(Entries on locating words and elements)
═══

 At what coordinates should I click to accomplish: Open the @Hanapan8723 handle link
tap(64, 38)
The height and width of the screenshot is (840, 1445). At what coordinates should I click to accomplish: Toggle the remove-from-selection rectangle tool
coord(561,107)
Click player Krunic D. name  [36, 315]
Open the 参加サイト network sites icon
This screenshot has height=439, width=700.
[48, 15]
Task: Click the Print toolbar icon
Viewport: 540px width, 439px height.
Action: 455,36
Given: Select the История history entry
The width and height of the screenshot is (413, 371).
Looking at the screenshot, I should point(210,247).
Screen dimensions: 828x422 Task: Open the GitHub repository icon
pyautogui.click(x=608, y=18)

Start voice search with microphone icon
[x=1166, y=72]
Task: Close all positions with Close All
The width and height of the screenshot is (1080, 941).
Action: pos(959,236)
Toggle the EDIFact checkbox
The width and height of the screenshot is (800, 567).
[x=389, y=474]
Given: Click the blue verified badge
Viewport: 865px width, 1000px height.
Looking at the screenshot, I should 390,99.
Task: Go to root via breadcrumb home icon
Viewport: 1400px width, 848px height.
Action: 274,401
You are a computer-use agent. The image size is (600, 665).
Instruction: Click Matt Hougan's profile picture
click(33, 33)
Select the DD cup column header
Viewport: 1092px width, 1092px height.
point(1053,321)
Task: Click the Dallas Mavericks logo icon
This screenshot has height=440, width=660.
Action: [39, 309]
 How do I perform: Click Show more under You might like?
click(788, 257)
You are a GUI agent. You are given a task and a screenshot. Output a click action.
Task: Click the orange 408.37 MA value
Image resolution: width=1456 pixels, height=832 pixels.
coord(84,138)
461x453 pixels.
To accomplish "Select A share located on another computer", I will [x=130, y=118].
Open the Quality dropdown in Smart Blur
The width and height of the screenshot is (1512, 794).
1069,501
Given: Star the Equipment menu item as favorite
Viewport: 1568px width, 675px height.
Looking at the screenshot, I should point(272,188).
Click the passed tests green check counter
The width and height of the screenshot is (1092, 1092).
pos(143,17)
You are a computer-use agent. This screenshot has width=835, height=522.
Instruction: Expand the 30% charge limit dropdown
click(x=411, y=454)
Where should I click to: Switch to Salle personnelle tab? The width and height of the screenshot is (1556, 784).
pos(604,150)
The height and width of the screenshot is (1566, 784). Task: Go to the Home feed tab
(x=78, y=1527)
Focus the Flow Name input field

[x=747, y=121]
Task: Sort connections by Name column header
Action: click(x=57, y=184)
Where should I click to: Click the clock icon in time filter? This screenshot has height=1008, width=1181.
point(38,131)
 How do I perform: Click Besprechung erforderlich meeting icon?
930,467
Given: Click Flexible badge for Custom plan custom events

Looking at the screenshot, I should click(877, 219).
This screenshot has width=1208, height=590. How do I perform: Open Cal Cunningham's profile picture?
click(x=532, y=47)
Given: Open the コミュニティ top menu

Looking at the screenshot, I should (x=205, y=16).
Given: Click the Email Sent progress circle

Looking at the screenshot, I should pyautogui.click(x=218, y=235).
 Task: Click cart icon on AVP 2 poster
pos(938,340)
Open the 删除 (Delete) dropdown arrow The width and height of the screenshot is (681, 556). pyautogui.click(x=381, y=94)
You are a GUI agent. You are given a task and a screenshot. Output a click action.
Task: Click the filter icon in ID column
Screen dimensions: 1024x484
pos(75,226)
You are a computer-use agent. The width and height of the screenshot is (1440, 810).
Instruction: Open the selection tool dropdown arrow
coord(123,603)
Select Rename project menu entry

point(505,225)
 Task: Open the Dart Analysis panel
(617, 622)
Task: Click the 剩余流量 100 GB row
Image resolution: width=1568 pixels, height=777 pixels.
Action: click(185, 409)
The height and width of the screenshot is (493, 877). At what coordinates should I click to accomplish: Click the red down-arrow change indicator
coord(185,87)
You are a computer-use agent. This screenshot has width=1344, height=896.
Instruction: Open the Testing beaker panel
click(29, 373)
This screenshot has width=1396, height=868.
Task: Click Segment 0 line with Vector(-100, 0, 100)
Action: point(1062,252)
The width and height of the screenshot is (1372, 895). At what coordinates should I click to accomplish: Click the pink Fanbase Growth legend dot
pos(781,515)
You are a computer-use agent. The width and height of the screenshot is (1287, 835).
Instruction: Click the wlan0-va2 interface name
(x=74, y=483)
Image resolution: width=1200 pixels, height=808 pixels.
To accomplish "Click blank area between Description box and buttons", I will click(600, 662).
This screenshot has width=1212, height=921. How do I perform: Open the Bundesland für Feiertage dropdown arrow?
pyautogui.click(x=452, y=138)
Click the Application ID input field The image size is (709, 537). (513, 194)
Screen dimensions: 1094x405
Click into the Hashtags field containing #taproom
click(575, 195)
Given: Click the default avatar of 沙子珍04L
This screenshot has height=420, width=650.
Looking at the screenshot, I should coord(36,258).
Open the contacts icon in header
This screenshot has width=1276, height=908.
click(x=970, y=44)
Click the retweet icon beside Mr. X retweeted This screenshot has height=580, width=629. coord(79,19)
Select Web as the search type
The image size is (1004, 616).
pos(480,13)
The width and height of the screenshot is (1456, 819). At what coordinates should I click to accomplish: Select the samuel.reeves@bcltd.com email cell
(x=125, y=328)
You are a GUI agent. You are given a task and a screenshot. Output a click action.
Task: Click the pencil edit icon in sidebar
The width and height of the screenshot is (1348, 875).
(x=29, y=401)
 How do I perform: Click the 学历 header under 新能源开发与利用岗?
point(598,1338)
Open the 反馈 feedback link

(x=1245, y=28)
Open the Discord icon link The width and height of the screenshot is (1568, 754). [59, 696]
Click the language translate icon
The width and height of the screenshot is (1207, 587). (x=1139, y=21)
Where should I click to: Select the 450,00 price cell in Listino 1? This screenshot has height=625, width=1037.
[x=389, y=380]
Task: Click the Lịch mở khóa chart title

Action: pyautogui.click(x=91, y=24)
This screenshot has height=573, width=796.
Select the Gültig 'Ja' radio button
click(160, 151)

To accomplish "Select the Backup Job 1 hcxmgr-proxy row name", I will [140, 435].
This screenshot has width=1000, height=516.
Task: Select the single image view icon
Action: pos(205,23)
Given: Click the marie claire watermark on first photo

═══

Task objective:
Copy out all the items above, substituting "Goal:" wherever "Given:" appears and leaving everything else as it is.

Answer to the task:
 At what coordinates should I click to accomplish: Open the @Hanapan8723 handle link
tap(64, 38)
The height and width of the screenshot is (840, 1445). At what coordinates should I click to accomplish: Toggle the remove-from-selection rectangle tool
coord(561,107)
Click player Krunic D. name  [36, 315]
Open the 参加サイト network sites icon
This screenshot has height=439, width=700.
[48, 15]
Task: Click the Print toolbar icon
Viewport: 540px width, 439px height.
Action: 455,36
Goal: Select the История history entry
The width and height of the screenshot is (413, 371).
Looking at the screenshot, I should point(210,247).
Screen dimensions: 828x422 Task: Open the GitHub repository icon
pyautogui.click(x=608, y=18)

Start voice search with microphone icon
[x=1166, y=72]
Task: Close all positions with Close All
The width and height of the screenshot is (1080, 941).
Action: pos(959,236)
Toggle the EDIFact checkbox
The width and height of the screenshot is (800, 567).
[x=389, y=474]
Goal: Click the blue verified badge
Viewport: 865px width, 1000px height.
Looking at the screenshot, I should 390,99.
Task: Go to root via breadcrumb home icon
Viewport: 1400px width, 848px height.
Action: 274,401
You are a computer-use agent. The image size is (600, 665).
Instruction: Click Matt Hougan's profile picture
click(33, 33)
Select the DD cup column header
Viewport: 1092px width, 1092px height.
point(1053,321)
Task: Click the Dallas Mavericks logo icon
This screenshot has height=440, width=660.
Action: [39, 309]
 How do I perform: Click Show more under You might like?
click(788, 257)
You are a GUI agent. You are given a task and a screenshot. Output a click action.
Task: Click the orange 408.37 MA value
Image resolution: width=1456 pixels, height=832 pixels.
coord(84,138)
461x453 pixels.
To accomplish "Select A share located on another computer", I will [x=130, y=118].
Open the Quality dropdown in Smart Blur
The width and height of the screenshot is (1512, 794).
1069,501
Goal: Star the Equipment menu item as favorite
Viewport: 1568px width, 675px height.
Looking at the screenshot, I should point(272,188).
Click the passed tests green check counter
The width and height of the screenshot is (1092, 1092).
pos(143,17)
You are a computer-use agent. This screenshot has width=835, height=522.
Instruction: Expand the 30% charge limit dropdown
click(x=411, y=454)
Where should I click to: Switch to Salle personnelle tab? The width and height of the screenshot is (1556, 784).
pos(604,150)
The height and width of the screenshot is (1566, 784). Task: Go to the Home feed tab
(x=78, y=1527)
Focus the Flow Name input field

[x=747, y=121]
Task: Sort connections by Name column header
Action: click(x=57, y=184)
Where should I click to: Click the clock icon in time filter? This screenshot has height=1008, width=1181.
point(38,131)
 How do I perform: Click Besprechung erforderlich meeting icon?
930,467
Goal: Click Flexible badge for Custom plan custom events

Looking at the screenshot, I should click(877, 219).
This screenshot has width=1208, height=590. How do I perform: Open Cal Cunningham's profile picture?
click(x=532, y=47)
Goal: Open the コミュニティ top menu

Looking at the screenshot, I should (x=205, y=16).
Goal: Click the Email Sent progress circle

Looking at the screenshot, I should pyautogui.click(x=218, y=235).
 Task: Click cart icon on AVP 2 poster
pos(938,340)
Open the 删除 (Delete) dropdown arrow The width and height of the screenshot is (681, 556). pyautogui.click(x=381, y=94)
You are a GUI agent. You are given a task and a screenshot. Output a click action.
Task: Click the filter icon in ID column
Screen dimensions: 1024x484
pos(75,226)
You are a computer-use agent. The width and height of the screenshot is (1440, 810).
Instruction: Open the selection tool dropdown arrow
coord(123,603)
Select Rename project menu entry

point(505,225)
 Task: Open the Dart Analysis panel
(617, 622)
Task: Click the 剩余流量 100 GB row
Image resolution: width=1568 pixels, height=777 pixels.
Action: click(185, 409)
The height and width of the screenshot is (493, 877). At what coordinates should I click to accomplish: Click the red down-arrow change indicator
coord(185,87)
You are a computer-use agent. This screenshot has width=1344, height=896.
Instruction: Open the Testing beaker panel
click(29, 373)
This screenshot has width=1396, height=868.
Task: Click Segment 0 line with Vector(-100, 0, 100)
Action: point(1062,252)
The width and height of the screenshot is (1372, 895). At what coordinates should I click to accomplish: Click the pink Fanbase Growth legend dot
pos(781,515)
You are a computer-use agent. The width and height of the screenshot is (1287, 835).
Instruction: Click the wlan0-va2 interface name
(x=74, y=483)
Image resolution: width=1200 pixels, height=808 pixels.
To accomplish "Click blank area between Description box and buttons", I will click(600, 662).
This screenshot has width=1212, height=921. How do I perform: Open the Bundesland für Feiertage dropdown arrow?
pyautogui.click(x=452, y=138)
Click the Application ID input field The image size is (709, 537). (513, 194)
Screen dimensions: 1094x405
Click into the Hashtags field containing #taproom
click(575, 195)
Goal: Click the default avatar of 沙子珍04L
This screenshot has height=420, width=650.
Looking at the screenshot, I should coord(36,258).
Open the contacts icon in header
This screenshot has width=1276, height=908.
click(x=970, y=44)
Click the retweet icon beside Mr. X retweeted This screenshot has height=580, width=629. coord(79,19)
Select Web as the search type
The image size is (1004, 616).
pos(480,13)
The width and height of the screenshot is (1456, 819). At what coordinates should I click to accomplish: Select the samuel.reeves@bcltd.com email cell
(x=125, y=328)
You are a GUI agent. You are given a task and a screenshot. Output a click action.
Task: Click the pencil edit icon in sidebar
The width and height of the screenshot is (1348, 875).
(x=29, y=401)
 How do I perform: Click the 学历 header under 新能源开发与利用岗?
point(598,1338)
Open the 反馈 feedback link

(x=1245, y=28)
Open the Discord icon link The width and height of the screenshot is (1568, 754). [59, 696]
Click the language translate icon
The width and height of the screenshot is (1207, 587). (x=1139, y=21)
Where should I click to: Select the 450,00 price cell in Listino 1? This screenshot has height=625, width=1037.
[x=389, y=380]
Task: Click the Lịch mở khóa chart title

Action: pyautogui.click(x=91, y=24)
This screenshot has height=573, width=796.
Select the Gültig 'Ja' radio button
click(160, 151)

To accomplish "Select the Backup Job 1 hcxmgr-proxy row name", I will [140, 435].
This screenshot has width=1000, height=516.
Task: Select the single image view icon
Action: pos(205,23)
Goal: Click the marie claire watermark on first photo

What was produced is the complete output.